Maybe there was no way after the fights over Vietnam/counter-culture/civil rights/womens liberation to hold FDR's New Deal Coalition together (ever though the coelition controlled Congress until 1994).

Fortunately, the 2006 elections have offered an opportunity for a new liberalism to displace the tired reactionary "New Right" Republicans. Obama of Illinois in my opionion is the right vessel for this new movement. Iraq has destroyed the Republican's illusion of foreign policy realism and competance while Katrina has shown the true face of what "limited" government actually means. The time is ripe for a reinvigorated labor movement through card check as well as universal health care.

Please take note of the Republican's glaring weak spot in the support they receive from Populists (Socially Traditional/Economically Liberal Citizens). Candidates like Jim Webb in Virginia are speaking the language of populists. My friends on the right here in Texas are scared to death of Jim Webb. They can see the collapse of thier power base everytime Webb speaks of economic fairness.

I agree that a strong progressive movement is required to move the country in this new direction. Keep up the good work on the blogs and don't worry so much about people like Kline. They are complicit in ignoring the radicalism of Bush/Cheney and now having seen the consequences are at a loss as to what to do about it because they are stuck in 1968 and see the "New Left" everytime a blog questions their world view.

By all means Carry On.

Posted by: markusdevious on March 4, 2007 at 9:53 PM | PERMALINK

There are four words that sum up succinctly Joe Klein's career: Primary Colors by Anonymous.

Therefore, Kevin, there's simply no point in having with Mr.
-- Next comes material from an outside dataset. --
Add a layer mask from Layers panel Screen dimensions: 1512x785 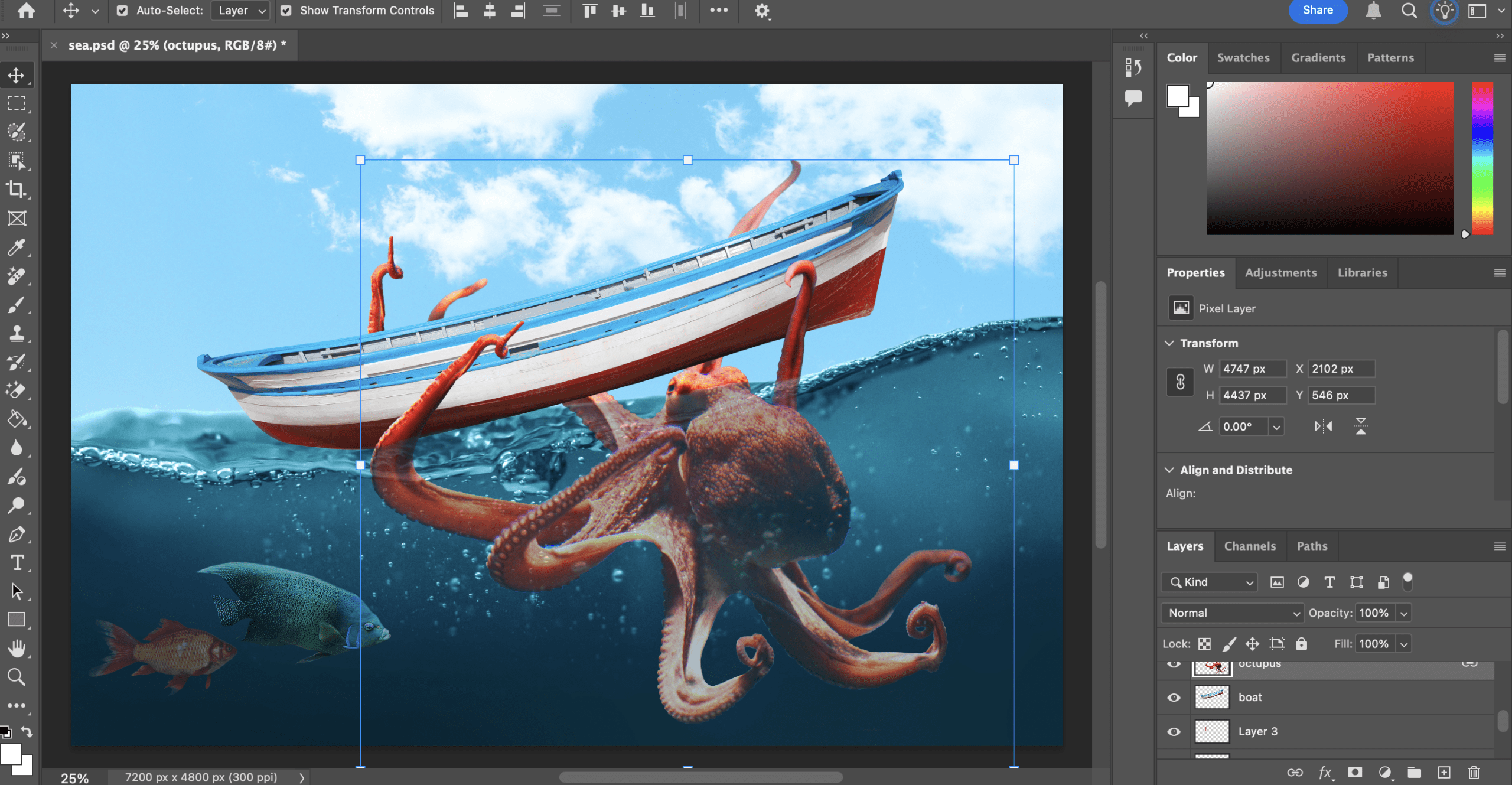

Klein what you had hoped would be "an inter-generational conversation that tries to unpack the assumptions behind the name calling."

But if you insist on having such a conversation, my 17-year-old niece is available after she finishes her homework. She's an honor student and editor of her high school paper, and brings to the discussion more credibility on the subject of journalistic integrity than Joe Klein, Tim Russert, Judy Miller and Matt Cooper put together.

Posted by: Donald from Hawaii on March 4, 2007 at 10:54 PM | PERMALINK

I really think that Bill Clinton worked wonders for the Democratic Party, and once the old warhorses like Ted Kennedy retire, and the younger generation of Dems like Rahm Emanuel are primarily in charge of Democratic policy, there's a real chance for Dems to form a new national majority.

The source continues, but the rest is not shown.